*Passage shown:*
** Begin **

(misdirected to pike@roxen.com .. updated version)
hi there pikers.. we're currently in the process of making the lpc code of the psyc muve server executable for both lpc and pike drivers. that is we're making a hybrid language with a stack of #define macros which compile to the respective syntaxes.
there is one thing that however cannot be solved with current pike compilers. lpc has a syntax for runtime generated bytecode lambdas (something pike doesn't provide by the way.. so what), which use a syntax that goes #'symbol.
all we hope for is to be able to keep this stuff in an #ifdef LPC, but that doesn't work currently. martin nilsson has submitted a cvs patch which tells the preprocessor.h to ignore unknown #' when in !OUTP(). that looks good and works fine, but a new problem is produced by the ' in #':
the lexer will additionally want to see a closing tick for an apparent char definition. that can be circumvented by appending a //' to the line, as in input_to(#'bla); //'
it will be a mess of circumventions in our code if we keep it like this, so i tried to change the behaviour. unfortunately the tick gobbler is deep in calcC() and i would have to pass the flags variable all the way down the chain of calcN() functions. any suggestions for this one?
i was surprised the preprocessor is parsing the ifdef'd out code at all, it could run ahead looking for the next ^(\s*)#e(lse|ndif) and thus improve compilation time. then tobij pointed out that multiline string syntaxes like #" and "\ could theoretically mask an #endif in a string definition. ugh.
the other issue i was trying to address today is to support the LPC syntax for ranges "from behind": string[2..<2]. looks like i would have to add a new opt_int_relative_range to the basic_type definition in language.yacc, then copy the code for opt_int_range with maybe a negated 2nd argument and then handle the case when the string is at our hands. funny problem is, i couldn't find the code where the interpreter actually applies the range to the string. can anyone give me a hint where that happens?
the virtues of [x..-y] and [x..<y] syntaxes have been discussed before, so i'll simply presume the majority supports the string[2..<2] plan. i just realized however, that it doesn't stop at that.. i would have to add all variants of [..<] [<..] and [<..<] to the grammar with or without arguments. maybe a bunch of define macros in our code are less work then.. ;-(
sorry for rushing in and going straight for the language core.. but that's what we need
I don't think it's wrong to require that deactivated #if blocks still are syntactically correct at the token level. If it's a pike file it's still pike code in those parts too - things like comments and string literals must be considered to correctly decide whether something that looks like a cpp directive really is one or not. The preprocessor is not language independent.

** End **

*Given material:*
** Begin **

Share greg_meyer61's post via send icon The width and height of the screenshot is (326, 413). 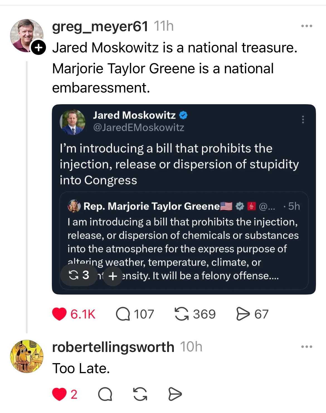[243, 314]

** End **

*Short problem:* Can you continue the Pike mailing-list thread about compiling LPC code under Pike, starting right after its last reply and ignoring the data?

*Response to the task:*
The problem you run in to is due to that you want to use two languages with different tokenization rules in the same file. The imho logical way to cope with that is to run some kind of transformation on them before they are ever fed to the language specific preprocessor and compiler. Maybe you can use a language independent preprocessor like m4 or a custom loader that rewrite the files before feeding them to cpp() and compile(). Make a custom master and override compile_file and compile_string, perhaps?
I'm not sure the "fix" that Nilsson made to ignore invalid cpp directives in deactivated blocks is a good one. It can make errors harder to detect, e.g. if you happen to write "#elsif" in there.
the virtues of [x..-y] and [x..<y] syntaxes have been discussed before, so i'll simply presume the majority supports the string[2..<2] plan.
I'm for it.
i would have to add all variants of [..<] [<..] and [<..<] to the grammar with or without arguments.
I can't think of anything useful for those variants to do. What do they do in lpc?
On Tue, Oct 26, 2004 at 09:10:05PM +0200, Martin Stjernholm, Roxen IS @ Pike developers forum wrote:
are syntactically correct at the token level. If it's a pike file it's still pike code in those parts too - things like comments and string
Sometimes #ifdefs used to isolate not finished (thus probably syntactically incorrect) code from compiler. Once I was surprised when got warning like "Unfinished string", when I used #ifdef for some text which was not Pike code (a string was like `blabla'), but I couldn't use regular comments to isolate it (there were some */ inside).
IMHO, preprocessor must be language independent, unless it is completely integrated into language, or, at least, it should be possible to turn off syntaxt checks in some cases (#pragma or #comment __delimiter__).
Regards, /Al
The code doesn't have to be completely syntactically correct, only tokenization-wise correct. It's perfectly fine to have syntactic errors like unbalanced parens and missing semicolons in there.
Anyway, I don't want the preprocessor to be language independent because I don't want to watch out for cpp-directive-like things in comments and string literals.
I've also run into the situation you describe a couple of times in all my years with Pike, but for me it's not nearly often enough to warrant some kind of language support.
well, if we introduce counting from the end, why not allow a range that starts relative to the end too?
a[x..<y] == a[x..sizeof(a)-y] a[<x..y] == a[sizeof(a)-x..y] a[<x..<y] == a[sizeof(a)-x..sizeof(a)-y]
may be off by one, but you get the idea.
I've gathered that. What I don't understand is what the variants with "<" but without arguments are supposed to do. I.e. a[<..x], a[x..<] and a[<..<].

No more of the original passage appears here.